I would feel okay if I could wear a biohazard suit. But I don't believe this is the case regarding HIV or infectious disease? Surely there are cases every year of doctors contracting HIV or infectious diseases from the front lines. I'm shuddering actually.
I am old enough to have been a physician during the early days of the AIDS epidemic and to remember how afraid, partly rationally, and mostly irrationally, many people were of caring for these patients at that time. Much has changed, but we all have to face our fears about contagion and think about the risks of our profession. I can't provide you much advice other than to seek both clinical experiences, and, if needed, counseling to deal with what I think you know is a very small risk. My guess is that if you start the clinic rotation, you'll soon decrease your fear level, but, this may not be the case.
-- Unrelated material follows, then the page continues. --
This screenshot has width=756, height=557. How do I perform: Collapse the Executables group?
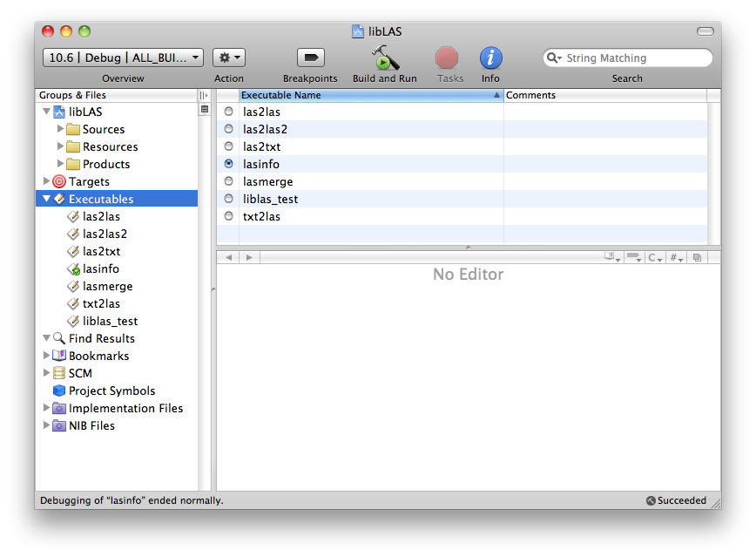coord(47,199)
You won't know unless you try.
Still, just like "white knuckle" flyers, we do have these fears and they are common and need to be dealt with, even if they don't stand the test of statistical risk analysis. I think you should become familiar with the most current data about infection transmission for health care workers, not just HIV infections. Consider also if you are ambivalent about your medical career and this has affected your feelings about this issue.
Good luck and we'll see if others have suggestions for you.